A coordinator is redesigned so subagents can read from a shared conversation history object. What is the primary problem with this design?

A) It increases API cost because the full history is sent to every subagent
B) It violates context isolation — subagents influence each other's outputs, making each result dependent on execution order rather than objective research
C) The shared history object must be serialized/deserialized, adding latency
D) The Anthropic API doesn't support shared state between agent instances

Correct: B — Context isolation is a feature, not a limitation. Isolation ensures each subagent's research reflects its own tools and findings, not what another agent said. If the financial agent sees the company agent's (possibly wrong) revenue figure first, it may anchor on that value. Independent research then synthesis is more reliable. Option A is also true but is a secondary concern. Option D is incorrect — you can architect shared state, but shouldn't.

The coordinator emits Task calls to all 3 subagents in separate sequential responses (Task 1, wait for result, Task 2, wait, Task 3, wait). Total time is 180 seconds. What is wrong and how to fix it?

A) Nothing is wrong — sequential Task calls are the correct pattern
B) The calls are sequential instead of parallel. Emit all 3 Task calls in ONE coordinator response — they run concurrently, reducing 180s to ~60s
C) The coordinator should use asyncio.gather() for parallel execution within each Task call
D) Only 2 Task calls can be parallel; the third must be sequential

Correct: B — The parallel spawning rule: multiple Task calls in ONE coordinator response run concurrently. Emitting them in separate responses forces sequential execution. asyncio.gather() (C) is how the Python code waits for results, but the actual parallelism comes from all Task calls being in the same response. There's no 2-Task limit (D).

The financial analyst subagent is given access to ["web_search", "financial_data", "web_fetch", "file_system"]. What is wrong with this tool assignment?

A) Nothing — more tools give the agent more flexibility for unexpected research needs
B) Violates least-privilege. file_system and web_fetch are not needed for financial analysis; file_system particularly creates data leakage and unintended write risks
C) The agent definition only supports up to 3 tools per agent
D) web_search and financial_data overlap; only one should be included

Correct: B — Least-privilege means an agent gets only the tools it needs to do its job. financial_analyst needs web_search (for news) and financial_data (structured API data). web_fetch could be useful for specific pages but adds broad attack surface. file_system has no role in financial analysis and could silently write data to disk. More tools = more failure modes and security surface. No 3-tool limit (C). web_search and financial_data serve different purposes (D).

A Task prompt reads: "Research the company's recent product launches." A subagent asks in its output: "What company should I research?" What caused this?
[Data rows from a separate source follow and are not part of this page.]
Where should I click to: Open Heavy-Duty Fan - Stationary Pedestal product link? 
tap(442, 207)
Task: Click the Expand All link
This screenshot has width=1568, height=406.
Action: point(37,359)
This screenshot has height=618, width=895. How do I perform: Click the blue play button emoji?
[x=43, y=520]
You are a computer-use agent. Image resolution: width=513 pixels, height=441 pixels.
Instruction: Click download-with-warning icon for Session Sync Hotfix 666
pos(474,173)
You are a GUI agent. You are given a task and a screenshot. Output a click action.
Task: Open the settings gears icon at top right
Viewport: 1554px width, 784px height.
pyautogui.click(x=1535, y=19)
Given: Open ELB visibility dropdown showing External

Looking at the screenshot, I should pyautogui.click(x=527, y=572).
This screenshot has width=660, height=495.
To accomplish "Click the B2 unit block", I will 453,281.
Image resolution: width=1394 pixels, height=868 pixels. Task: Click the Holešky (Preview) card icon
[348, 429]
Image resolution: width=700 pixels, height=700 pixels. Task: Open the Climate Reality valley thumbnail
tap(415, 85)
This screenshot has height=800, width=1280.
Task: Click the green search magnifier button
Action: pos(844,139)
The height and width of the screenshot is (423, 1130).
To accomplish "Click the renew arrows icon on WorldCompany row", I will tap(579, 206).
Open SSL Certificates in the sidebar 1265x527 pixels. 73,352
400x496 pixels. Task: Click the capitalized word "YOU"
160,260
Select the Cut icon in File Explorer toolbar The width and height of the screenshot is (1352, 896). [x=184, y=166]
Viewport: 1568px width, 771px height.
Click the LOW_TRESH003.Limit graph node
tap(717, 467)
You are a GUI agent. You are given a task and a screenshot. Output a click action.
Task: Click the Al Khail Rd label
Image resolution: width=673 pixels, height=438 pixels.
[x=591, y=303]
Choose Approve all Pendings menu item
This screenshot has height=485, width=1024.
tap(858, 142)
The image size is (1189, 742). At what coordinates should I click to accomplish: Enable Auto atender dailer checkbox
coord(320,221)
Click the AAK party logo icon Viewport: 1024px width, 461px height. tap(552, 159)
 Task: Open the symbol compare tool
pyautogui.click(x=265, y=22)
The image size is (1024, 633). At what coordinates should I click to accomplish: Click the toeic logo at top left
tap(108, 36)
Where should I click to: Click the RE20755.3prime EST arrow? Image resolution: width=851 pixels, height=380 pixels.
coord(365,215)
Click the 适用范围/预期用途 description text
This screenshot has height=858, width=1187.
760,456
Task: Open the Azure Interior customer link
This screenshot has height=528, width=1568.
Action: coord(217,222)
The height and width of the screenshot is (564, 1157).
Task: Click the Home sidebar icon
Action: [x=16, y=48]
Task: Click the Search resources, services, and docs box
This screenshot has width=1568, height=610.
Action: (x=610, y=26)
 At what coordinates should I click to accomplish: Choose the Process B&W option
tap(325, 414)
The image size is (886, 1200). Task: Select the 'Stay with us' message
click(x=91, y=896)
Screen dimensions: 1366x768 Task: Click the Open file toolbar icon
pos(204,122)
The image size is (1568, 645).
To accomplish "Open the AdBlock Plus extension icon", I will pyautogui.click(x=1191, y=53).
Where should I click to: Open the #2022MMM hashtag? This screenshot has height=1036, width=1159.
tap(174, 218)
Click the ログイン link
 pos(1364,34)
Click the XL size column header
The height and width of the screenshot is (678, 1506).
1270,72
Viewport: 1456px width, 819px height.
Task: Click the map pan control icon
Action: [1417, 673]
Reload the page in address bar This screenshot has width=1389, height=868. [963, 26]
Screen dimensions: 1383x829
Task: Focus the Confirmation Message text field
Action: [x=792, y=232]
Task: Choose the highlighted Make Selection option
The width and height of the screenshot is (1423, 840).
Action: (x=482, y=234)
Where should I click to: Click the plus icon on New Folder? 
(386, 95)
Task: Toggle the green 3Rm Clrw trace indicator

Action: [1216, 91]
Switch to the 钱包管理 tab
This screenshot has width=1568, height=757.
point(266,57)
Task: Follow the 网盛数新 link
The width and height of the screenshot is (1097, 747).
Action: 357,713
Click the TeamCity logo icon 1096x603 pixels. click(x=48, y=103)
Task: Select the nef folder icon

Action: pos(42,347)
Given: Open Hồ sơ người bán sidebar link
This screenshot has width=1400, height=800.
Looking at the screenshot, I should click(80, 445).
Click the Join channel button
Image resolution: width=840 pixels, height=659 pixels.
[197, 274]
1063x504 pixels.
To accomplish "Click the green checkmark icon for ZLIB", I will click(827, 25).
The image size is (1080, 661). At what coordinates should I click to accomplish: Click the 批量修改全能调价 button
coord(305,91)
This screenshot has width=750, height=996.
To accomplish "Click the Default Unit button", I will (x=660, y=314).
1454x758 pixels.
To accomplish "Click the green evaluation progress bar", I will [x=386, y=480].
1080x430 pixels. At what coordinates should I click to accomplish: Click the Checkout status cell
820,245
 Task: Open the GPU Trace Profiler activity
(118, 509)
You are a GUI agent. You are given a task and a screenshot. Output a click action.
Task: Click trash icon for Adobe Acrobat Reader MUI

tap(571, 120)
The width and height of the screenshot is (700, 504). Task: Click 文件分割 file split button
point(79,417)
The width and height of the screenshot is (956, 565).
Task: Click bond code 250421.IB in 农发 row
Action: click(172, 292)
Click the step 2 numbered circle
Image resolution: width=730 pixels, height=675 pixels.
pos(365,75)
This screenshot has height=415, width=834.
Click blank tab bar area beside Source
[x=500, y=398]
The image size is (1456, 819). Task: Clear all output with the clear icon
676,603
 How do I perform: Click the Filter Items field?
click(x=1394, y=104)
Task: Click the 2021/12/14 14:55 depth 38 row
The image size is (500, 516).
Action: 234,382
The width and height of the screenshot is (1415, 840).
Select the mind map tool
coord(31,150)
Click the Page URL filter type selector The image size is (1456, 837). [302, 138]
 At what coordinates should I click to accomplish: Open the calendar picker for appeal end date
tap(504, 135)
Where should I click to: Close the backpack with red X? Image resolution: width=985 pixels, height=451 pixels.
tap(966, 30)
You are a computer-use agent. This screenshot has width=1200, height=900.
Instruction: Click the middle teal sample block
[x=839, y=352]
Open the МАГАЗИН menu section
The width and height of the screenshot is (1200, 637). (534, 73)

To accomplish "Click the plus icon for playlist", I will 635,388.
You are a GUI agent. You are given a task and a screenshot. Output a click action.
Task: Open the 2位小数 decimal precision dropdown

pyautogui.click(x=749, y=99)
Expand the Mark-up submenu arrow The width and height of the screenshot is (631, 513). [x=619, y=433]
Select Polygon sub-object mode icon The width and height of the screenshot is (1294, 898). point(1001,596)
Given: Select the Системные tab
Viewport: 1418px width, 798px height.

A) The subagent's system prompt didn't specify what type of agent it was
B) Context was not injected into the Task prompt. The subagent has no access to coordinator context; company name must be explicitly included in the Task prompt
C) The model needs a higher temperature setting to make reasonable assumptions
D) The Task tool doesn't support multi-turn conversations; the subagent can't ask follow-up questions

Correct: B — Each subagent is a fresh instance. It has zero access to coordinator conversation history. "Research the company" references context that the subagent simply doesn't have. Fix: "Research TechCorp Inc.'s recent product launches in the enterprise SaaS space (Q1-Q3 2024). Focus on: features announced, pricing changes, competitive positioning." All context must travel in the Task prompt.